Considerable ingenuity is needed to deduce any significant principles of foreign policy from Talleyrand’s career. He was an adroit and unscrupulous negotiator. He never conducted a negotiation without financial profit for himself. He distrusted the arrogance of power and did not regret the loss of Napoleon’s conquests. If pressed to define what he believed in he would have answered with his favorite refrain: “Une fortune immense, une immense fortune.”

Talleyrand had unparalleled success with women despite his lameness and clumsy figure. He shared Madame de Flahaut with Gouverneur Morris, the American minister in Paris, and of course with her husband. Their son, the comte de Flahaut, following his father’s fashion, had a son by Queen Hortense, Napoleon’s step-daughter, and their offspring, the duc de Morny, was able to boast: “I am the great-grandson of a king, grandson of a bishop, son of a queen, and half-brother of an emperor.” Morny’s daughter married a marquis of Lansdowne, and their son became the British foreign secretary who created the Entente Cordiale—altogether a distinguished record for Talleyrand’s descendants.

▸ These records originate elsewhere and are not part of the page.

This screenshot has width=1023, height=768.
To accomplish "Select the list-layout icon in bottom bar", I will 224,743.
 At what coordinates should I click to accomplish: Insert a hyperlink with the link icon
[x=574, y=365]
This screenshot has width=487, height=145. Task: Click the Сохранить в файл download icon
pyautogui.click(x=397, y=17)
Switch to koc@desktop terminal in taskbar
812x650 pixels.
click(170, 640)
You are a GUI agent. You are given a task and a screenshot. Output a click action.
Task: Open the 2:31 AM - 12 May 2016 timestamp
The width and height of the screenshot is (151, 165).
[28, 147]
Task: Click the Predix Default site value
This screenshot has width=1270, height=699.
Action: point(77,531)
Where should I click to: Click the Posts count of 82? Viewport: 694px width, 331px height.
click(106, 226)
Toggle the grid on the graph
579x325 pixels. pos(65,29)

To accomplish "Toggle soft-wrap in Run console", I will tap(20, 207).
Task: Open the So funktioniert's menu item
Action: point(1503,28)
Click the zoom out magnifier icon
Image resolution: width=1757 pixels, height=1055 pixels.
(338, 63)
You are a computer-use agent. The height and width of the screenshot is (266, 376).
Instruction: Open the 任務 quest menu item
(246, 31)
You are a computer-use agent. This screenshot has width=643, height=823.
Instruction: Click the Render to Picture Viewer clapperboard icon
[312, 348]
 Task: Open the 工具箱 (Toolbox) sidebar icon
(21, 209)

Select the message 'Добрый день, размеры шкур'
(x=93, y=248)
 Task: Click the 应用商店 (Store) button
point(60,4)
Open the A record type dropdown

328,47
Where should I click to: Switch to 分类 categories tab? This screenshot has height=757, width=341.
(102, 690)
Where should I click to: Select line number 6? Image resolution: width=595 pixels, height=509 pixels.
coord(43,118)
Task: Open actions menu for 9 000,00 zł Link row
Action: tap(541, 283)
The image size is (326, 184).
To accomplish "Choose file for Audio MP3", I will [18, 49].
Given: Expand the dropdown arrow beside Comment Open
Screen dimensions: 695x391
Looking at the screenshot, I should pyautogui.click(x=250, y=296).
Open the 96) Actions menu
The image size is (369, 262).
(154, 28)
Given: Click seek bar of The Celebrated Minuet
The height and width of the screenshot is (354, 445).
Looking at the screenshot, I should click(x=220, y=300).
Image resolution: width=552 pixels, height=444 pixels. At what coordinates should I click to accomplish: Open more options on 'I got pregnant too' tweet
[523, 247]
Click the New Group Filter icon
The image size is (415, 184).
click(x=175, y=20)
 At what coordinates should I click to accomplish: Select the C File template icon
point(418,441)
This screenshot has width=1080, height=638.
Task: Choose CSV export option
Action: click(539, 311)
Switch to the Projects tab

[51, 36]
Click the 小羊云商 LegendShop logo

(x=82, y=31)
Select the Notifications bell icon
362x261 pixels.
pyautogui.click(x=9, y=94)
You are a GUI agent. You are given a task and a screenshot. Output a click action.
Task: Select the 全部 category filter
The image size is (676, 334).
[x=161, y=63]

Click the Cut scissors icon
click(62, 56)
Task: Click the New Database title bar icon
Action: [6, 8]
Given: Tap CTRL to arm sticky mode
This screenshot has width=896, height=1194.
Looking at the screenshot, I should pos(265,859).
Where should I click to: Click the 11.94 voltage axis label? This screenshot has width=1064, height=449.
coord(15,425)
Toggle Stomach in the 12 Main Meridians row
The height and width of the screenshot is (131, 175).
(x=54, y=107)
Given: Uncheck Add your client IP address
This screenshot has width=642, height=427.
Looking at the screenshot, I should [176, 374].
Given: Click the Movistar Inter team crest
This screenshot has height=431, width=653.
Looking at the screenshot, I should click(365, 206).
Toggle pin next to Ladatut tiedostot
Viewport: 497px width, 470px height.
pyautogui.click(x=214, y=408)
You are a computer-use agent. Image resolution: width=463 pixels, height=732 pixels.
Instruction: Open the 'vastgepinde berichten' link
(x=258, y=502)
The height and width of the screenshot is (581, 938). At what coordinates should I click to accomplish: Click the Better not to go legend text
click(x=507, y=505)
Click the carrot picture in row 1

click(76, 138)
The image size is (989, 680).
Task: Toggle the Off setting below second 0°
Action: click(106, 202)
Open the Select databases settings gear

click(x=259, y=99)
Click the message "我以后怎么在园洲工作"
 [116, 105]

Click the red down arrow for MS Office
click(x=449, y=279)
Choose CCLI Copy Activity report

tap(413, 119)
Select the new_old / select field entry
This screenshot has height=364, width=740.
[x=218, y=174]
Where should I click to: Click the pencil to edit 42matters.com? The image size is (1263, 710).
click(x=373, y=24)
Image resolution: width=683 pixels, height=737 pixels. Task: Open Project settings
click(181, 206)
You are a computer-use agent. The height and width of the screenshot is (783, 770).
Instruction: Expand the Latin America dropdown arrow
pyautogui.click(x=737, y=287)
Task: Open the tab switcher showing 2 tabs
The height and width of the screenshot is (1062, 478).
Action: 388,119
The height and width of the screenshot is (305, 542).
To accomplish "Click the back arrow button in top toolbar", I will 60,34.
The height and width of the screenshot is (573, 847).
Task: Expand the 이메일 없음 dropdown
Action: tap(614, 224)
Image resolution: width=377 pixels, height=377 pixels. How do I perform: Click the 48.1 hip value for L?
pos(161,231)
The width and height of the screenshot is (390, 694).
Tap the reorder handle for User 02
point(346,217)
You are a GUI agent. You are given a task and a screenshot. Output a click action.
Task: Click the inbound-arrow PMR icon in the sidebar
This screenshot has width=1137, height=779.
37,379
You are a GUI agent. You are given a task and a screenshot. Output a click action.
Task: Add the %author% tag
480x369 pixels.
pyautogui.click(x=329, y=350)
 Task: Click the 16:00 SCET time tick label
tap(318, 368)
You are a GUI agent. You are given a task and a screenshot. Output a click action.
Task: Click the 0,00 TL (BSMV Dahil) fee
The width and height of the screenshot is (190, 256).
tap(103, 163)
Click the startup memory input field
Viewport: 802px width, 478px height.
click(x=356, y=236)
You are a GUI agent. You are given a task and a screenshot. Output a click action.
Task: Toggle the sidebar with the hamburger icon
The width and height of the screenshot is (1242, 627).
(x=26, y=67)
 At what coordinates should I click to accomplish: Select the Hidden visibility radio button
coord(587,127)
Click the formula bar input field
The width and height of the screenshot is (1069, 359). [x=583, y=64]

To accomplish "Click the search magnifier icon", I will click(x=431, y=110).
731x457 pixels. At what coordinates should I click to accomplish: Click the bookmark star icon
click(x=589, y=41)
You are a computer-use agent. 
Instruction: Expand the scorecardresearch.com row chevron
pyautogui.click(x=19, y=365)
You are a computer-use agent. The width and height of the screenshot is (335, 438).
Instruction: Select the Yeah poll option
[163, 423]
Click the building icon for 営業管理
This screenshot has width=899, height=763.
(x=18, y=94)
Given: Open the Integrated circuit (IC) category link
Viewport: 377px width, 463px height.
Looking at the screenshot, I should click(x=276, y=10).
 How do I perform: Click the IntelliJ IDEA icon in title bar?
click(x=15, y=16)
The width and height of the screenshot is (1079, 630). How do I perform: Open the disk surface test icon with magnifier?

When Talleyrand became foreign minister he ousted his predecessor from the marriage bed as well as from office. The outcome of this was Eugene Delacroix, the great Romantic painter, whose career Talleyrand followed with paternal solicitude.


Talleyrand’s last mistress was his niece by marriage, Dorothy, whose mother the duchess of Courland was also his mistress whenever she could afford the time to come to France. Yet even his lovemaking was pursued with indifference. He was a voluptuary, not a seducer, and Madame de Flahaut complained that, though sauviter in modo, he lacked fortiter in re. Talleyrand would probably have accepted this as a flattering verdict. He never did anything with energy or conviction except of course when he laid his hands on money. If indifference, lack of principle, and self-interest are the essential qualities for diplomacy, Talleyrand was perhaps a model diplomat after all.